Stored records:
=== Begin Enclosure ===

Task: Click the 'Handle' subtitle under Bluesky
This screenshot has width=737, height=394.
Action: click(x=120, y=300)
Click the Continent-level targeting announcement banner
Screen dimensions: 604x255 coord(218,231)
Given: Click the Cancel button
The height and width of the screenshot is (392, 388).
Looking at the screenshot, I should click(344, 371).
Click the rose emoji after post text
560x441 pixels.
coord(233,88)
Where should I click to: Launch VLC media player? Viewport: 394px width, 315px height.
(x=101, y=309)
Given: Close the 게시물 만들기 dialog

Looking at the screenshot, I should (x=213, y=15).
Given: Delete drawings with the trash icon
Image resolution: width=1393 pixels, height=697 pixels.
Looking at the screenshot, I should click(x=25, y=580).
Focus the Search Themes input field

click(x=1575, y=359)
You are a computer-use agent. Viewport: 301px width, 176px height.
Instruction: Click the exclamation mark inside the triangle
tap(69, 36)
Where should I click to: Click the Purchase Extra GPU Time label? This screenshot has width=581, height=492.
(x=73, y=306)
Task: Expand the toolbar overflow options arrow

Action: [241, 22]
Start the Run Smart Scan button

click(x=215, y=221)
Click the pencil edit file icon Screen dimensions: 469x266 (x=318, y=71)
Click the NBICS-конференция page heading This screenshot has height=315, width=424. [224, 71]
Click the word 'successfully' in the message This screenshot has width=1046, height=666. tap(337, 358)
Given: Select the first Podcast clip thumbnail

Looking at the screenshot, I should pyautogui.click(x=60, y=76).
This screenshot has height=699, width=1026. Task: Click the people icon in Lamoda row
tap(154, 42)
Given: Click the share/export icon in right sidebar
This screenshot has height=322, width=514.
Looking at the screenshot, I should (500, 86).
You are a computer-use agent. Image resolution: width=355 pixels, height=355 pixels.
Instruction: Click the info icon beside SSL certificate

=== End Enclosure ===

## Work required
What lines hold the string "computer"? Pick them out of the data.

## Answer box
You are a computer-use agent. Viewport: 301px width, 176px height.
You are a computer-use agent. Image resolution: width=355 pixels, height=355 pixels.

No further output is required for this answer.